The Growth of Gamification

There is much to learn from the way in which computer games have developed in the last 50 years. Here is the first computer game I played:

It was great. My friends and I played for hours. About 10 years later games looked something like this:

Wow, much more complex. The development was astounding. It took way longer to master. Here is an example from the 1990’s:

A very complex simulation (SimCity) and there were countless others, getting more and more complicated, 100’s of variables, multiple paths to win and lose.

By the early 2000’s there were networks of people playing each other, and generally killing each other in ever more realistic settings:

The graphics, the speed and agility of games, the complexity of scoring and the realism have increased 1000 fold in 50 years.

So what is next?

If the complexity of games increases at a similar rate, and there is no reason to believe anything different, then what awaits us in 100 years, 200 years, 500 years? Some, like Elon Musk, argue that reality itself could be the end-product of the gamification growth. We, me and you, could actually be in someone else’s game.
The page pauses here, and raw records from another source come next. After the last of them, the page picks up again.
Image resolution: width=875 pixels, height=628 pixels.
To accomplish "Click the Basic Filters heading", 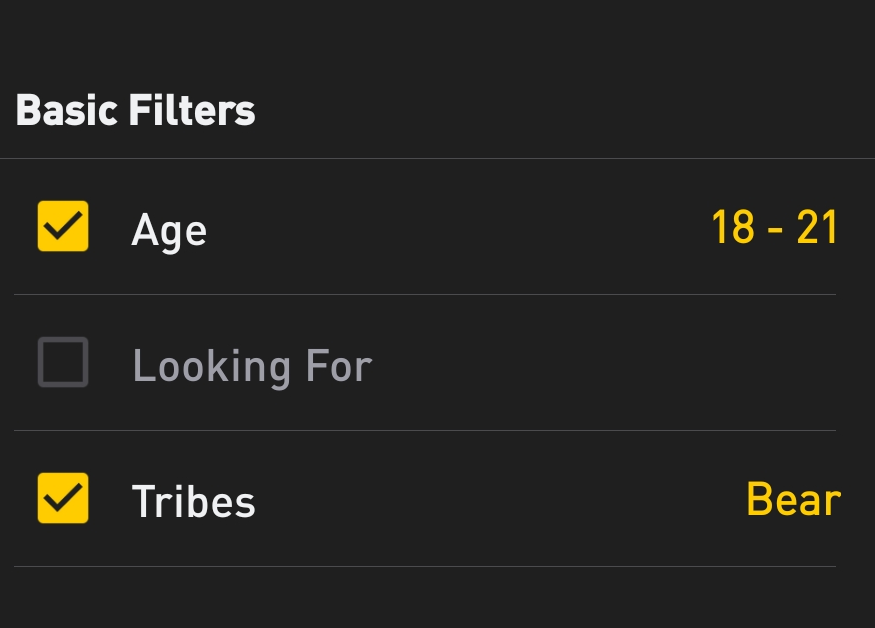I will click(136, 110).
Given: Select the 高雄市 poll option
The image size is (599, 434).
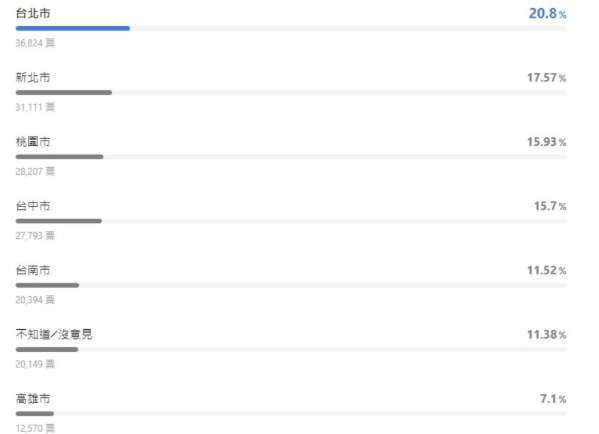Looking at the screenshot, I should 33,398.
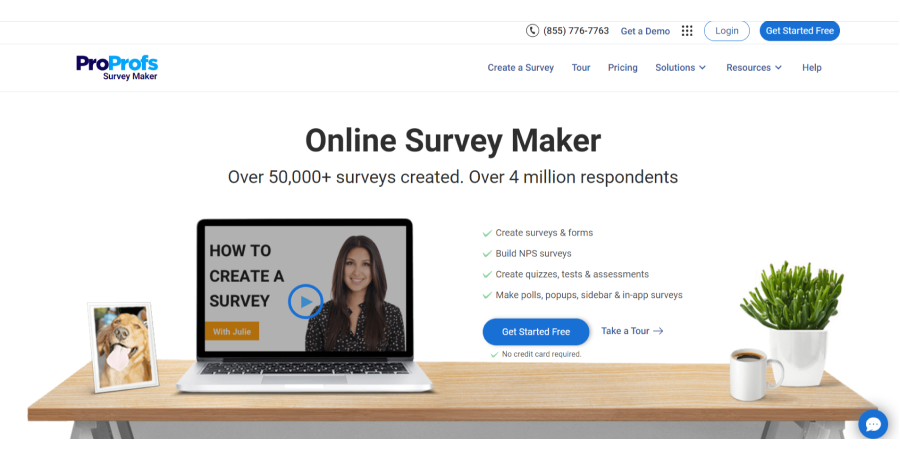
Task: Open the nine-dot apps grid icon
Action: (x=687, y=31)
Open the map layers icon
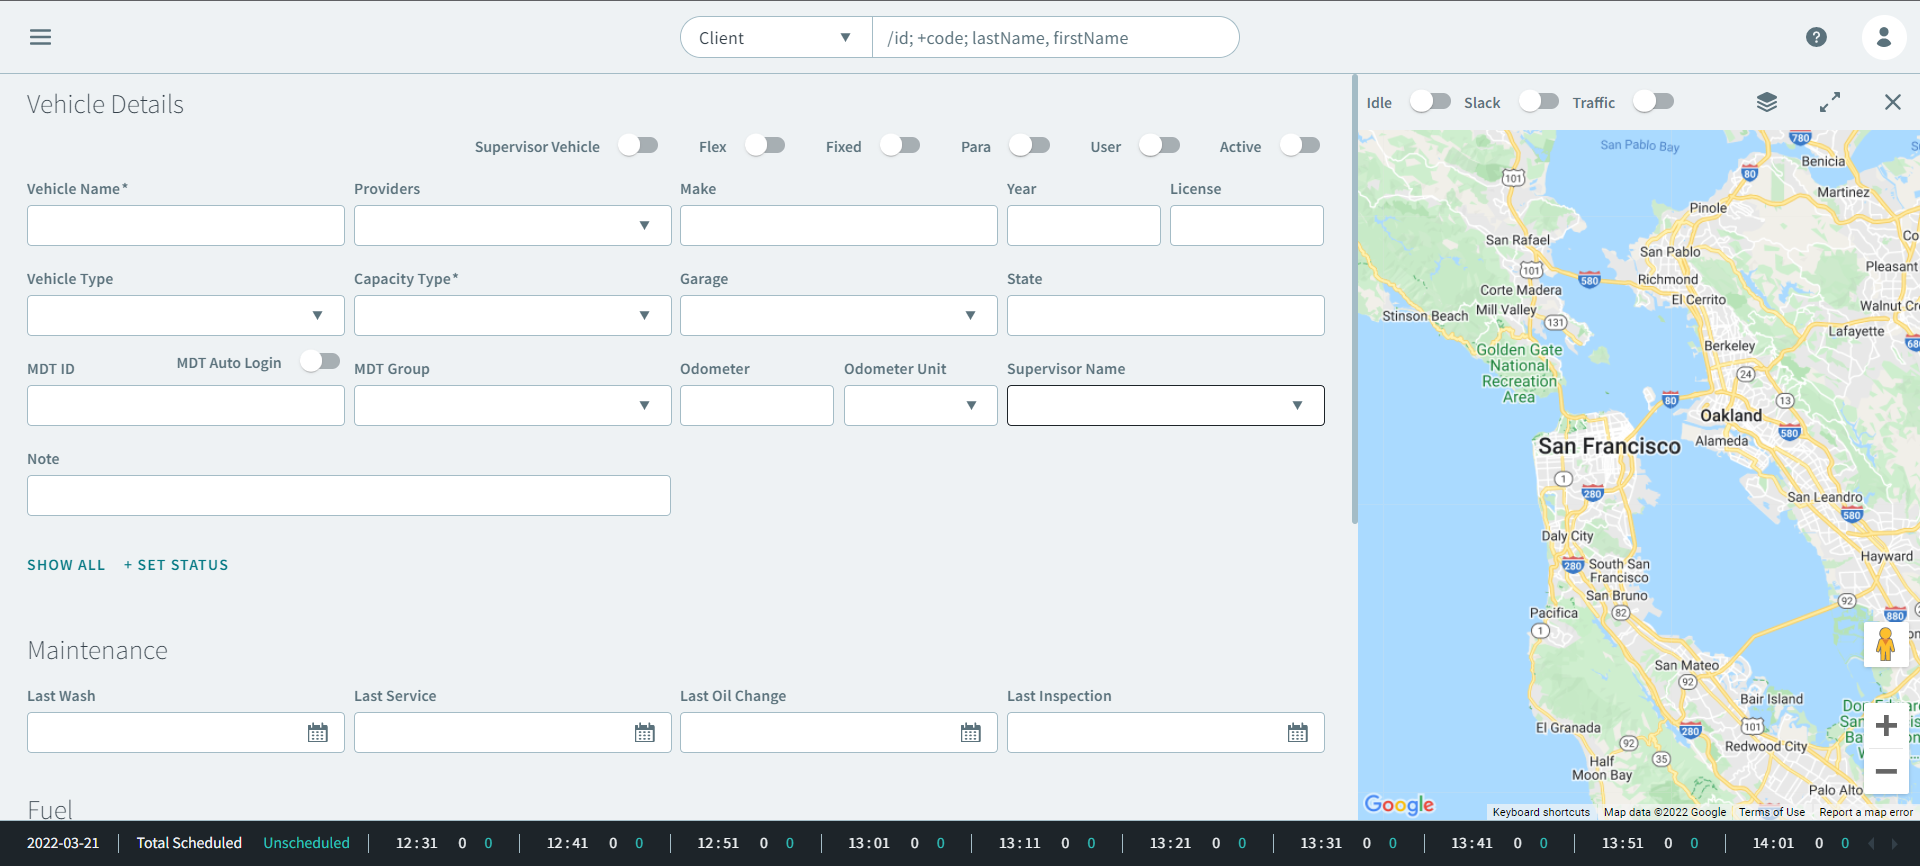The height and width of the screenshot is (866, 1920). click(1767, 102)
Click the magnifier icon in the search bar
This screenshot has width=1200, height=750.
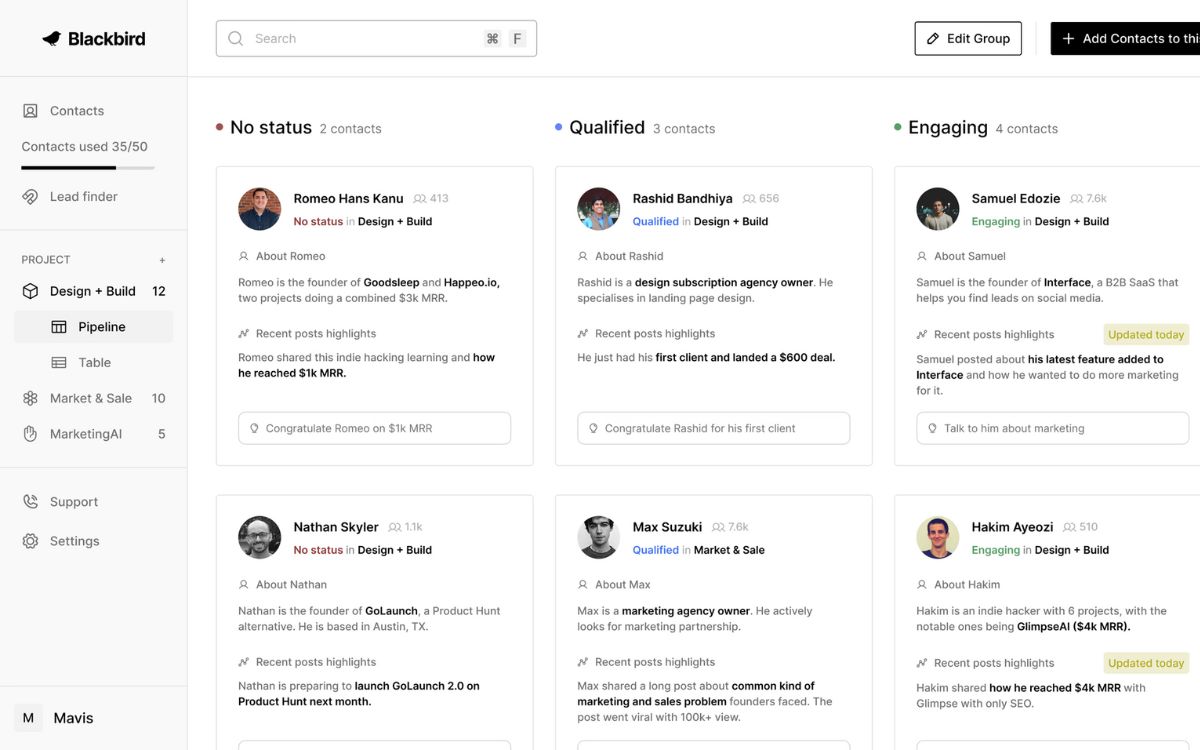[236, 39]
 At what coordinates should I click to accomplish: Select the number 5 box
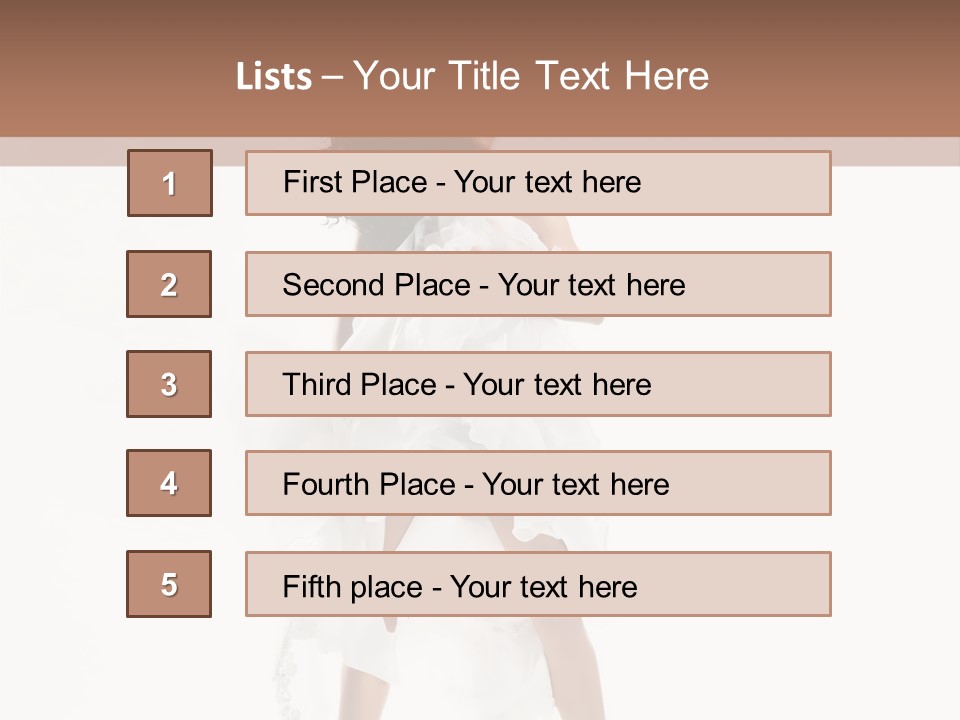click(x=169, y=584)
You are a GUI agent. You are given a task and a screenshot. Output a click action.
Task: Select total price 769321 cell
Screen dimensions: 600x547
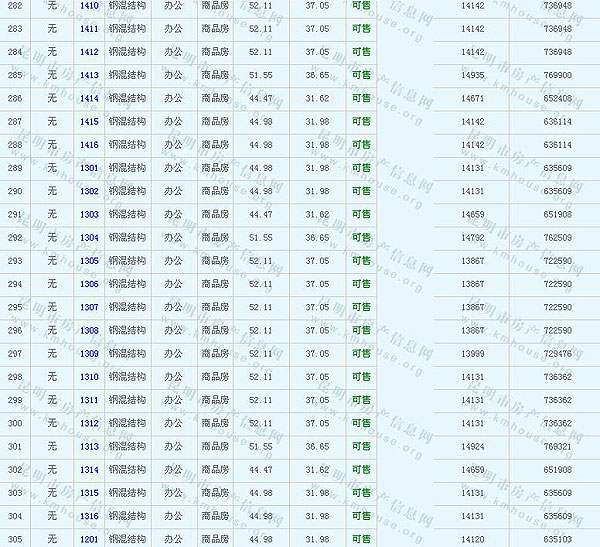[x=558, y=447]
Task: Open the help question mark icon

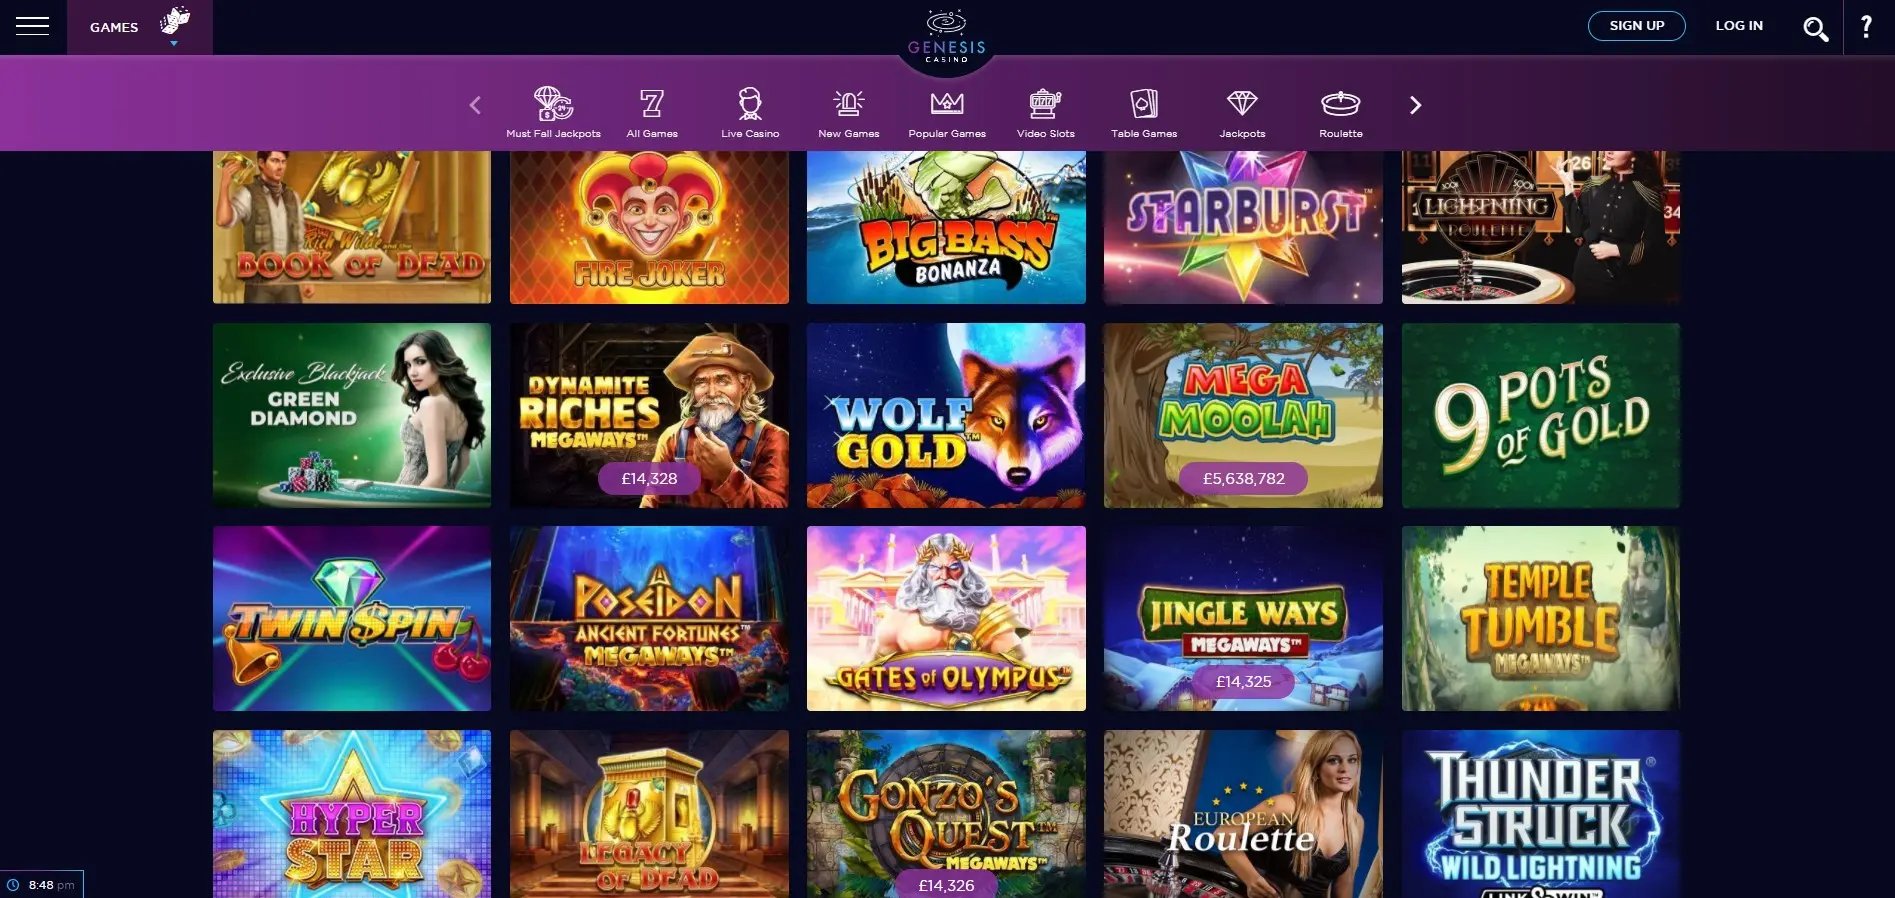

The game ends when we destroy the earth, or create a better one. Like Sim City on steroids. There are several serious philosophers who endorse this view.

The philosophers

Nick Bostrom

In 2003, Nick Bostrom, a Swedish philosopher at the University of Oxford, proposed a trilemma called ‘The Simulation Argument’ in which he argues that one of three unlikely-seeming propositions is almost certainly true:

1. the human species is very likely to go extinct before reaching a “posthuman” stage;

2. any posthuman civilization is extremely unlikely to run a significant number of simulations of their evolutionary history (or variations thereof);

3. we are almost certainly living in a computer simulation.

The trilemma means, among other things, that an advanced civilization with computing power we couldn’t possibly begin to comprehend have decided to run simulations of their ancestors. This in turn means that right now, in this very moment, we are living in a simulated world. This advanced civilization would have the ability to run many, many such simulations to the point where most minds would be artificial ones within the simulation, instead of the original ancestral minds. This also would suggest that we are among the simulated minds.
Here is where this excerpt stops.